### What this task involves
Below are some lines of data. Return all of them as they are.

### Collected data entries
╭──
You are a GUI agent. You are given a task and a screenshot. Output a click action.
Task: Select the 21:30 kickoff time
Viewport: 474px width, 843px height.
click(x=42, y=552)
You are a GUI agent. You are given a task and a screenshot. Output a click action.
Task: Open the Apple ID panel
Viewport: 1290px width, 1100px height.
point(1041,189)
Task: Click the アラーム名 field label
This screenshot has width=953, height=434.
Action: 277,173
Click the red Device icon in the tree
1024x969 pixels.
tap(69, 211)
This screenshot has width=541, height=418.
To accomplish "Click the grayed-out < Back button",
╰──
### Answer to this task
You are a GUI agent. You are given a task and a screenshot. Output a click action.
Task: Select the 21:30 kickoff time
Viewport: 474px width, 843px height.
click(x=42, y=552)
You are a GUI agent. You are given a task and a screenshot. Output a click action.
Task: Open the Apple ID panel
Viewport: 1290px width, 1100px height.
point(1041,189)
Task: Click the アラーム名 field label
This screenshot has width=953, height=434.
Action: 277,173
Click the red Device icon in the tree
1024x969 pixels.
tap(69, 211)
This screenshot has width=541, height=418.
To accomplish "Click the grayed-out < Back button",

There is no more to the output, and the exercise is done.